CQRS Without Ceremony

CQRS separates operations that change the system from operations that read from it. In Code Genie, that means commands and queries are modelled as different kinds of intent.

The Basic Split

A command changes something. A query asks for information. Keeping that difference visible prevents screens, APIs, and generated code from mixing decision logic with display logic.

  • Command: Approve Loan Application.
  • Event: Loan Application Approved.
  • Query: Show Applications Awaiting Approval.
  • Read Model: Underwriter Work Queue.

Why It Helps

Business systems often read data much more often than they change it. They also need different shapes for reading and writing. A command needs the fields required to make a decision. A read model needs the information needed by a person or integration at that moment.

For generation, CQRS gives Code Genie a cleaner map: command handlers and aggregate decisions on one side, query APIs and read models on the other.

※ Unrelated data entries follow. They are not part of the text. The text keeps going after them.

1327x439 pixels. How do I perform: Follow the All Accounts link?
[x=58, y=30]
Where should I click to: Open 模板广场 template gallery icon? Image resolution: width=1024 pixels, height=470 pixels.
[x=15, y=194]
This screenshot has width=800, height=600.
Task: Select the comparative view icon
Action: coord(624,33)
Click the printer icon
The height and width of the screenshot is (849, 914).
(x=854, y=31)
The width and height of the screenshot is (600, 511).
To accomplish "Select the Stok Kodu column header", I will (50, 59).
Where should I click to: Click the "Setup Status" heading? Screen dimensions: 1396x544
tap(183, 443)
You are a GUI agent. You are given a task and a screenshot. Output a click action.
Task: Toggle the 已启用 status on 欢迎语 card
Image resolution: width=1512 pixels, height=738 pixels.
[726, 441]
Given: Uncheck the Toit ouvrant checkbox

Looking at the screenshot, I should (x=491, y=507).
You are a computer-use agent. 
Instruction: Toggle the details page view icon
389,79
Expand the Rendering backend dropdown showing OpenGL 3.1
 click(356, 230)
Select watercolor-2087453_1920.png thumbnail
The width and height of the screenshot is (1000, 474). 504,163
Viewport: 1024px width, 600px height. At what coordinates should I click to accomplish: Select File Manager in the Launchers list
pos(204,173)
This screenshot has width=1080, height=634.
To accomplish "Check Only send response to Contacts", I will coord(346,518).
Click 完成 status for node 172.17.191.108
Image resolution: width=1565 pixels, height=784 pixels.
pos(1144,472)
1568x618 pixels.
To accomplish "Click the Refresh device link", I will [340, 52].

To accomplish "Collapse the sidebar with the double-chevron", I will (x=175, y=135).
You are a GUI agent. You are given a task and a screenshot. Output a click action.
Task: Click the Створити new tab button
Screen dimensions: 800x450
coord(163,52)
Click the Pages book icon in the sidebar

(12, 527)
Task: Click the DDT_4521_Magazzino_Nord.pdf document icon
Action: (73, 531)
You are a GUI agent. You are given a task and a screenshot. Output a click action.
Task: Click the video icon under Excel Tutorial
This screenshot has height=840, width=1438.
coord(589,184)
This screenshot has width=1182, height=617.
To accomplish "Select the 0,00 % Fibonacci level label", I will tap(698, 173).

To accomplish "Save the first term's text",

Not Every System Needs Full CQRS

Some generated systems can use a simple shared data store and still benefit from command/query clarity. Others need separate read models, projections, queues, or event-sourced writes. Code Genie can hide much of that implementation detail, but the canvas should still show which operations change state and which operations read state.

Good CQRS Candidates

  • Task-based user interfaces where users make business decisions.
  • High-read systems such as customer portals, catalogues, dashboards, and operational work queues.
  • Collaborative systems where many people may act on the same business object.
  • Systems where read screens need denormalized, role-specific views.
  • Event-sourced systems where events feed projections.

Modelling Rule Of Thumb

If a block changes the business state, model it as a command that may produce events. If a block only asks for information, model it as a query against a read model. If it both reads and writes, split it so Code Genie can generate a clearer design.